In Which Colin Howell Wished Only To Be Caught
No Service in the Club
by ELEANOR MORROW
The Secret
creators Stuart Urban and Jonathan Curling
The secret in The Secret is as follows: a God-fearing Christian man named Colin Howell grows tired of his wife and takes up with another man's beloved, a woman named Hazel Elkin. At a public pool in Northern Ireland he strokes her legs and thighs underwater. She has been desired, but not recently, and not in so open a fashion. Many women do not wish for worship, but those who do find it relatively intoxicating.
But this is not a secret for long. They are too open about their adultery — isn't it awful how people who commit indecent acts on some level wish to be caught?
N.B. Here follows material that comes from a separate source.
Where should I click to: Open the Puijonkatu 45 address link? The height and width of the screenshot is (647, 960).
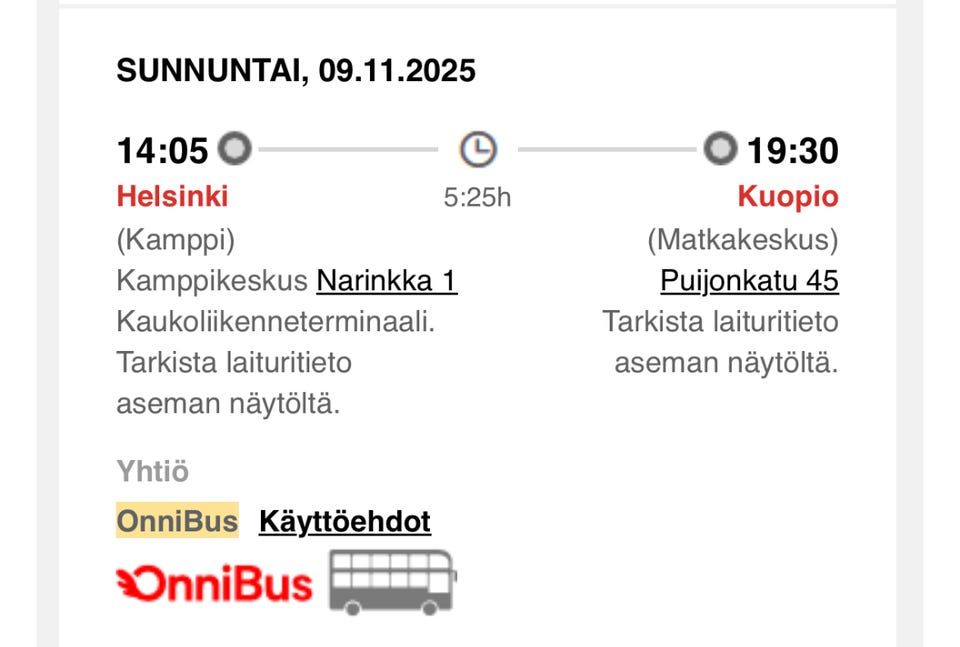[749, 281]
The shame is twice as uneasy as the act itself. This is not something religion instills in us, we bring it with us to our faith, or lack thereof.
In any case, they are spotted and Colin's priest comes to him with an accusation. (This is all a true story, or at least as much of it as we can stand.) Colin denies the allegation, but altogether not fervently enough. When Hazel is approached by the priest, she confesses immediately.
So at some point Colin gets in his head that if his ungrateful wife Leslie and his girlfriend's meek husband Trevor are still standing in the way of their love, instead of fading away as seems appropriate, it might be time to murder them. The real Colin Howell, it emerged recently, watches The Secret from his prison cell in Co Antrim. He can probably be proud of the performance James Nesbitt gives in his stead.
At first it seems like The Secret is just having a laugh at the expense of persnickety zealots. This is untrue, and potentially damaging to Colin's current reputation in prison. You see, Colin did hide his murder of his wife and his girlfriend's husband, but he never lost sight of what God wanted for him. (Police amazingly believed it was a double suicide.) And which is more important, really?
The first indication Leslie had that something was wrong was the money she found in the pockets of her husband's athletic gear. He used it on a payphone to call Hazel during his runs. In order to prevent their late night phone conversations from being recorded on the telephone bill, each lecherous conversation between Colin and Hazel was kept to a period of nine minutes, the perfect length for anything.
After Colin was caught out the first time, he insisted that he had never consummated the relationship. The spouses and their church believed them — what else could they do? Leslie Howell considered suicide and took a trifling overdose without success. She spent money on new clothes, dieting to become more appealing to her husband. After her father died, the inheritance was enough to pursue a new life. After she died, her killer took that money, some quarter of a million pounds.
The night of the murders, Hazel mixed a strong sedative into her husband's food. Colin blocked his children's doors with a hockey stick so they wouldn't walk in on things. He planned to gas Leslie quietly as their children slept, but she woke in her last moments, and he had to smother her with a quilt to finish off the murder, as she cried out for her son. For this murder, he will serve nothing close to life in prison: just twenty-one easy years.
Instead of turning Colin into an uncaring sociopath — he isn't a mass murderer after all — Nesbitt plays him as a twitchy cautionary tale. His singing and guitar playing in church is solid if unspectacular. As a father he is kind to children who had to live without their mother, and even had six more kids with his second wife Kyle. As a doctor he committed more crimes, touching female patients when it suited him. This is a person who maybe only has a few things wrong with him, but they are the worst possible things.
Maybe the wildest part of Colin Howell's story is that he was free and clear of murder charges but that he felt guilty enough to confess decades later. The Secret itself, despite being a retelling of a well-known true crime story, is still sensitive enough a subject to inspire secrecy.
"We have been left trembling in the wake of it," said one of Howell's daughters about the television production. "The insensitivity of this intrusion is in direct proportion to the trauma that it causes." The fact of a failed marriage is the real secret, the disastrous life that led to the killings. These Christians believed as a corollary to their faith that unhappiness must be concealed, hidden. This misery should have been abandoned by any of the participants, but since they knew no other reality, they kept on living their nightmares.
Eleanor Morrow is the senior contributor to This Recording. She is a writer living in Manhattan.